Un autre hommage a animé cette cérémonie d’ouverture durant laquelle ont été présentés les jurys des différentes catégories (sélection officielle présidée par Guillermo del Toro ; Orizzonti, Réalité virtuelle…) : celui rendu à la comédienne britannique Vanessa Redgrave, à qui a été remis un Lion d’or pour l’ensemble de sa carrière. Resplendissante et malicieuse, cette dernière, après des remerciements et un hommage rendu à la Mostra, en italien, a reçu une longue ovation du public. Lequel, après une bonne heure d’introduction et de discours sans surprises sur le cinéma en particulier et l’art en général (exercice oblige), a pu voir s’éteindre les étoiles projetées sur les murs et le plafond de la grande salle du Palais, pour se retrouver, sans préambule, plaqué dans le fond des fauteuils.

La comédienne britannique Vanessa Redgrave recevant un Lion d’or pour l’ensemble de sa carrière, à la Mostra de Venise, le 29 août. / JOEL C RYAN / INVISION / AP

Le départ fut immédiat. Les premiers plans de First Man placent dans un siège d’attraction de parc à thème où le corps et les sens sont mis à dure épreuve. Images convulsives, floues, imprécises, abstraites, comme déchiquetées, bande-son tonitruante qui vrombit dans le ventre… tout semble déréglé et au bord du chaos. Tout l’est en effet, à bord du vaisseau spatial dans lequel Neil Armstrong (Ryan Gosling) effectue une des premières missions habitée du programme Gemini 8 qui tente de réaliser la jonction en orbite entre deux engins.

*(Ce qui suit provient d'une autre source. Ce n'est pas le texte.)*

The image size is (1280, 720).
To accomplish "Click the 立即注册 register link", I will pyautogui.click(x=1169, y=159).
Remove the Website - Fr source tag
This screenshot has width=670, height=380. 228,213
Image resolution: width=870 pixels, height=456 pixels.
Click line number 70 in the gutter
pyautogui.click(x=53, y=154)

Cette scène est la première de ce type. Il y en a d’autres dans First Man, légèrement différentes selon les problèmes rencontrés mais toujours éprouvantes, et toujours filmées à l’identique, selon le même parti pris sismique et syncopé. Au point que leur répétition produit un effet laborieux dans lequel le film se fait parfois absorber.

Désir de vérité

Passons, puisqu’elles sont aussi ce qui ponctue, jusqu’à progressivement l’envahir, le quotidien du héros du film, sa vie douce, pudique, joyeuse auprès de ses enfants et de sa femme, Janet (Claire Foy, plus largement connue depuis son rôle dans la série The Crown). Cette alternance entre l’intime (aux allures très classiques) et le spectaculaire (que le cinéaste s’attache à pulvériser) permet à Damien Chazelle de maintenir son cap : demeurer proche de son personnage qu’il n’érige pas en surhomme. Au contraire, First Man raconte une aventure humaine, à travers les difficultés, les déboires, les échecs parfois meurtriers, les découragements.

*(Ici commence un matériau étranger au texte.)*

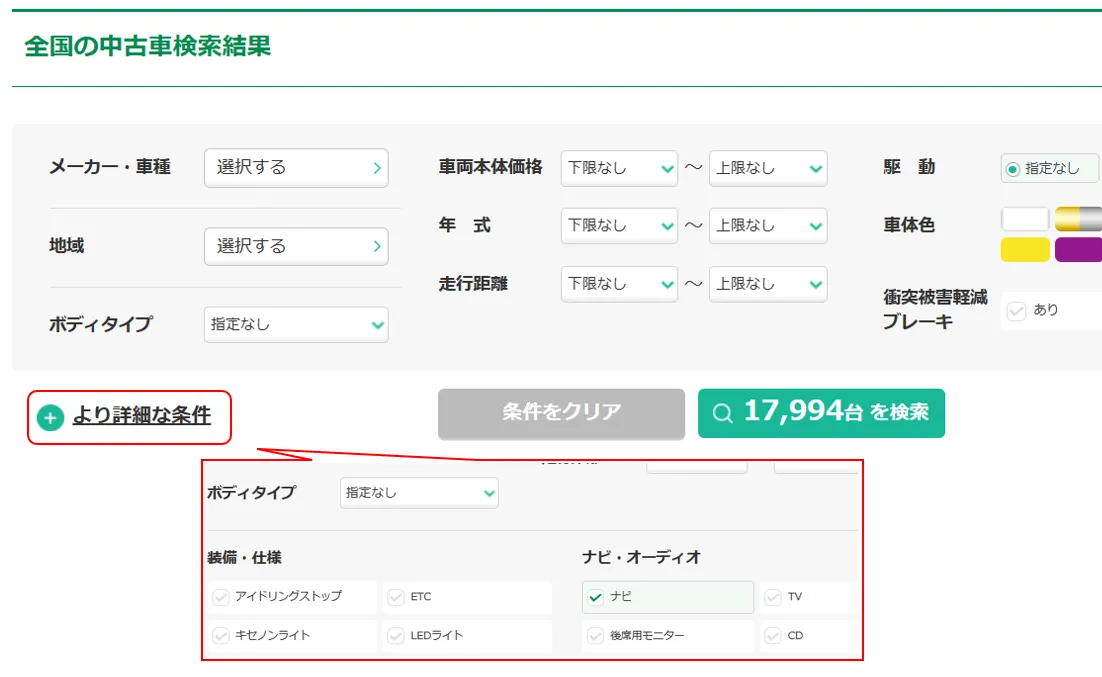The width and height of the screenshot is (1102, 677).
Task: Select the white body color swatch
Action: (1025, 219)
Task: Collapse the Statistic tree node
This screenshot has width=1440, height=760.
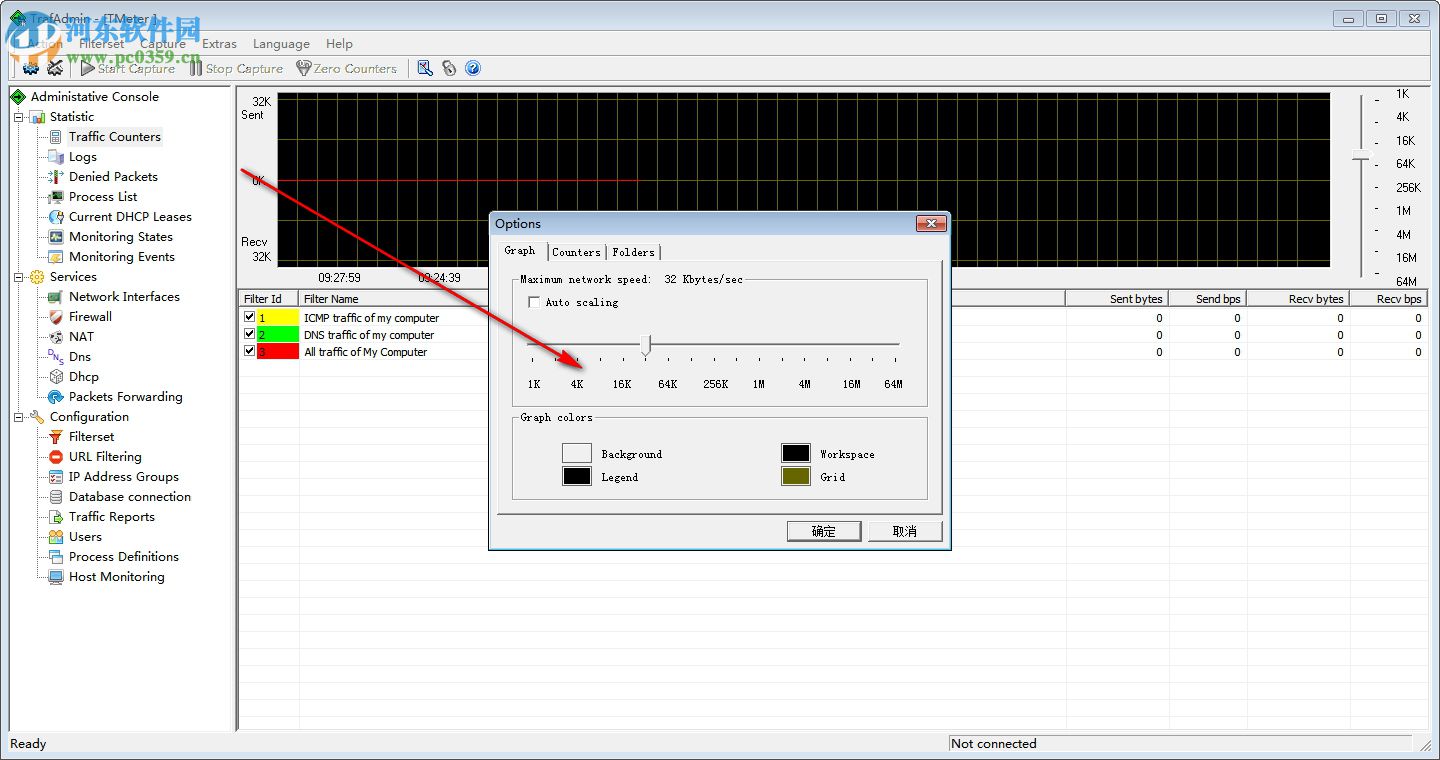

Damien Chazelle s’est inspiré de la biographie du même nom de James R. Hansen publiée en 2005, et fait appel au scénariste Josh Singer (Pentagon Paper, Spotlight, Le Cinquième Pouvoir). De quoi servir ce désir de vérité – cet aspect « reportage », a-t-il même précisé – auquel il répond, sophistique et tempère en même temps, par une haute technicité de la réalisation. Quant au dosage entre les plages de vie ordinaire et les séquences « fantastiques », que tisse le film avec maîtrise, il n’est pas sans rappeler la patte d’un Steven Spielberg, par ailleurs producteur exécutif du film. Une évocation qui, pour Damien Chazelle, relève plus d’un partage de point de vue et de sensibilité artistique que d’une influence.

Car Chazelle sait faire. Il sait utiliser les genres pour les amener à lui, et vers des thèmes qui lui tiennent visiblement à cœur, que l’on retrouve d’un film à l’autre. Parvenir à ses fins, concrétiser ses rêves, devenir quelqu’un, et peut-être même un héros, ne se fait pas sans y laisser des plumes. Comme Neil Armstrong, les personnages principaux de La La Land et de Whiplash, son premier film, en faisaient l’expérience.